### Task details
Pull out the lines below word for word, from the start of the records up to and including the line that contains "Point to the photo".

### Data lines
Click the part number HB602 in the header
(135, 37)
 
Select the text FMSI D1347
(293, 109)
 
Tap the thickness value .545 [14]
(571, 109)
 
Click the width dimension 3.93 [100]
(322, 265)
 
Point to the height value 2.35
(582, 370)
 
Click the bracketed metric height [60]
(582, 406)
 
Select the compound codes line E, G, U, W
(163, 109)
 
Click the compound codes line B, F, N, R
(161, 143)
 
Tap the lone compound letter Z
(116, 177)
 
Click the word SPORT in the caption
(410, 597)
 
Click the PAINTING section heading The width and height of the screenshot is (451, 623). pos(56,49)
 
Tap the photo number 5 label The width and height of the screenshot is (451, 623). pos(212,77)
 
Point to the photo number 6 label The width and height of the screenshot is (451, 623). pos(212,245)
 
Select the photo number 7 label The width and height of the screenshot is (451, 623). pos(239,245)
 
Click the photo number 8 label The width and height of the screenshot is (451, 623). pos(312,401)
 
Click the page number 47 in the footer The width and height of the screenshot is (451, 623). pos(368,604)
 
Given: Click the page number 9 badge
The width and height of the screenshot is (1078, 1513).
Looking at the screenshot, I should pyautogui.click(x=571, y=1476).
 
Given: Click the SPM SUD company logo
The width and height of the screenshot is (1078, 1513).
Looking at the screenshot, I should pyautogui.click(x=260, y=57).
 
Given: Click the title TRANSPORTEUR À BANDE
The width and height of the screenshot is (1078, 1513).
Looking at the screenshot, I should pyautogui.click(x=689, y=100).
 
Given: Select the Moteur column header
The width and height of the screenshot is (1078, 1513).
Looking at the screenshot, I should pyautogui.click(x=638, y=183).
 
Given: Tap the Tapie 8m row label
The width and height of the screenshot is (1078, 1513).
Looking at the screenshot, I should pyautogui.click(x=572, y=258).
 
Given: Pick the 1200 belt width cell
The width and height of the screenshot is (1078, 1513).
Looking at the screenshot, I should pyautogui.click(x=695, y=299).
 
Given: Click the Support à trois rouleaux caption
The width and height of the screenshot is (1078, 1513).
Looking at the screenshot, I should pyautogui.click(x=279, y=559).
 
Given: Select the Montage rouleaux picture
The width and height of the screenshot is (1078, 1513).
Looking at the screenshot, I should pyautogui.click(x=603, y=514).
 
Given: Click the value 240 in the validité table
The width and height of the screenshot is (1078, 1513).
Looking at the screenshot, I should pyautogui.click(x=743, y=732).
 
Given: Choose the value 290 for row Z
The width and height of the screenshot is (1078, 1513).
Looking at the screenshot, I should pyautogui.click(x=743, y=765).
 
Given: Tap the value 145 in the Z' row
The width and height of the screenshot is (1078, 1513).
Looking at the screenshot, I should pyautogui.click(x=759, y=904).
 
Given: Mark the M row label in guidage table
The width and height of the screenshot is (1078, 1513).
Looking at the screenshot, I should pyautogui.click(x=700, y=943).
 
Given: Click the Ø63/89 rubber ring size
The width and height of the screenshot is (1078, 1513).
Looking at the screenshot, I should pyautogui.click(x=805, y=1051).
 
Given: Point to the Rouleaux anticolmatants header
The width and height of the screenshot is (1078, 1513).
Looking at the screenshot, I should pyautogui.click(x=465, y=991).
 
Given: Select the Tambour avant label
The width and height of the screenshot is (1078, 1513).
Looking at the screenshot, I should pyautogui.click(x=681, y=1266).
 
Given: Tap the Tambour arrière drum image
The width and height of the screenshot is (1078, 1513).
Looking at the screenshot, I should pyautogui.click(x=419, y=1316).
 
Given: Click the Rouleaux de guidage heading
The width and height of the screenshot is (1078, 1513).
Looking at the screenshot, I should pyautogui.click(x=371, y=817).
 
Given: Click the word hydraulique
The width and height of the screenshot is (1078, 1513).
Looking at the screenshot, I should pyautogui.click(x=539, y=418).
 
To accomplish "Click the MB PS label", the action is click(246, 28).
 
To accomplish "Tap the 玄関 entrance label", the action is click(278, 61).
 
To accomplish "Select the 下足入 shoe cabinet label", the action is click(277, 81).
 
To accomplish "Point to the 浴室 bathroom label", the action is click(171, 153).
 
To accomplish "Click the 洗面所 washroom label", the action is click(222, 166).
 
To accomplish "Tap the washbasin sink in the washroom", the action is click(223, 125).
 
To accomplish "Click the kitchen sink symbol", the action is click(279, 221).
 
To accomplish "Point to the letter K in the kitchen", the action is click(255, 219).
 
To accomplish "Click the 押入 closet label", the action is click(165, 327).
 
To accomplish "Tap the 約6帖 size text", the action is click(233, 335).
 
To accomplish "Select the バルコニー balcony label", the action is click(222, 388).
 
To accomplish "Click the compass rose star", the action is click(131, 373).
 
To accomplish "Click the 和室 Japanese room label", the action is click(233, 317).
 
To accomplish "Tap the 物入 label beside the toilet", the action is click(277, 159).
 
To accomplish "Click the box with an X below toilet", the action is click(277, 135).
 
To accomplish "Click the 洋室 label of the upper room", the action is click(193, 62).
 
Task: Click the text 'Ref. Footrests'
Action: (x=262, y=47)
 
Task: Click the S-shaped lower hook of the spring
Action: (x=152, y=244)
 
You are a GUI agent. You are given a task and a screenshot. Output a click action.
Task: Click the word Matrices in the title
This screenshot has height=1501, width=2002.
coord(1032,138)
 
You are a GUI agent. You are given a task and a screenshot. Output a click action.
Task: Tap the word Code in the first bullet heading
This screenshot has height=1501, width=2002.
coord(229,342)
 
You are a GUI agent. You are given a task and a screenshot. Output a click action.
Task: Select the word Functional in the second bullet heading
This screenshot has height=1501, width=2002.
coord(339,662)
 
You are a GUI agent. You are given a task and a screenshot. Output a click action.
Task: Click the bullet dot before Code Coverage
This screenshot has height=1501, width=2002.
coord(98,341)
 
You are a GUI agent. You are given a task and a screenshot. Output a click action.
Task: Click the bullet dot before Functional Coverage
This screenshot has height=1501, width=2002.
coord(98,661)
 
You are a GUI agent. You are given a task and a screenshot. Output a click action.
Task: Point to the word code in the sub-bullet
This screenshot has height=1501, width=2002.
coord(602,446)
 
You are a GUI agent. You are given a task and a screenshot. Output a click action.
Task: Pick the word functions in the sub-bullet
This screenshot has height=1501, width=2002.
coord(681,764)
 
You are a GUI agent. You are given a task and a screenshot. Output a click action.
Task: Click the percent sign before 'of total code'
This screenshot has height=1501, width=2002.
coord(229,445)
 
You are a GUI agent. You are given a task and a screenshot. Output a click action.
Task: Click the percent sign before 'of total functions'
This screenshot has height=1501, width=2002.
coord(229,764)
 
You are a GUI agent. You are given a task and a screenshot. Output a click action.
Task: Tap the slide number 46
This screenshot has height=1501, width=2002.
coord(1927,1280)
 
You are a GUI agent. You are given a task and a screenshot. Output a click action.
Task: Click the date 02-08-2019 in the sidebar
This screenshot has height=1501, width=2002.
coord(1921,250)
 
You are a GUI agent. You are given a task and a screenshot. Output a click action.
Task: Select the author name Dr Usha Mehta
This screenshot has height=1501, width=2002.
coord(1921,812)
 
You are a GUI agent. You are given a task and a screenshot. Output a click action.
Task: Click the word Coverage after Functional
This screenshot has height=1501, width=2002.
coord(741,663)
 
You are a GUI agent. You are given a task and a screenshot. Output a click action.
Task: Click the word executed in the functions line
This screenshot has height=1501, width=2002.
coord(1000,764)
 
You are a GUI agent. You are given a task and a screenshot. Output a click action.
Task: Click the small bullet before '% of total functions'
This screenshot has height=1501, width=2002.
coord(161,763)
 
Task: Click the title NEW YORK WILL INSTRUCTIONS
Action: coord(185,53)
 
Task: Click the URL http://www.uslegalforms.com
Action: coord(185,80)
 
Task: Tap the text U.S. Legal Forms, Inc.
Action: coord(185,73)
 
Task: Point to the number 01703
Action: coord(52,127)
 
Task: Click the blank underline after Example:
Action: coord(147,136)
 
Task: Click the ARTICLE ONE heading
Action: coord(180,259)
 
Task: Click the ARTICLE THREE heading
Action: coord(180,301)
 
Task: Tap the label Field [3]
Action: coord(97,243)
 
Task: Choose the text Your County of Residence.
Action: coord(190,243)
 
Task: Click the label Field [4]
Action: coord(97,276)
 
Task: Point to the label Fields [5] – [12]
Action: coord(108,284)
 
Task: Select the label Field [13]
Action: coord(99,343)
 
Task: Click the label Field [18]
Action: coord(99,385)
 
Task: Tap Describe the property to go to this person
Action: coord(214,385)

### Written solution
Click the part number HB602 in the header
(135, 37)
 
Select the text FMSI D1347
(293, 109)
 
Tap the thickness value .545 [14]
(571, 109)
 
Click the width dimension 3.93 [100]
(322, 265)
 
Point to the height value 2.35
(582, 370)
 
Click the bracketed metric height [60]
(582, 406)
 
Select the compound codes line E, G, U, W
(163, 109)
 
Click the compound codes line B, F, N, R
(161, 143)
 
Tap the lone compound letter Z
(116, 177)
 
Click the word SPORT in the caption
(410, 597)
 
Click the PAINTING section heading The width and height of the screenshot is (451, 623). pos(56,49)
 
Tap the photo number 5 label The width and height of the screenshot is (451, 623). pos(212,77)
 
Point to the photo number 6 label The width and height of the screenshot is (451, 623). pos(212,245)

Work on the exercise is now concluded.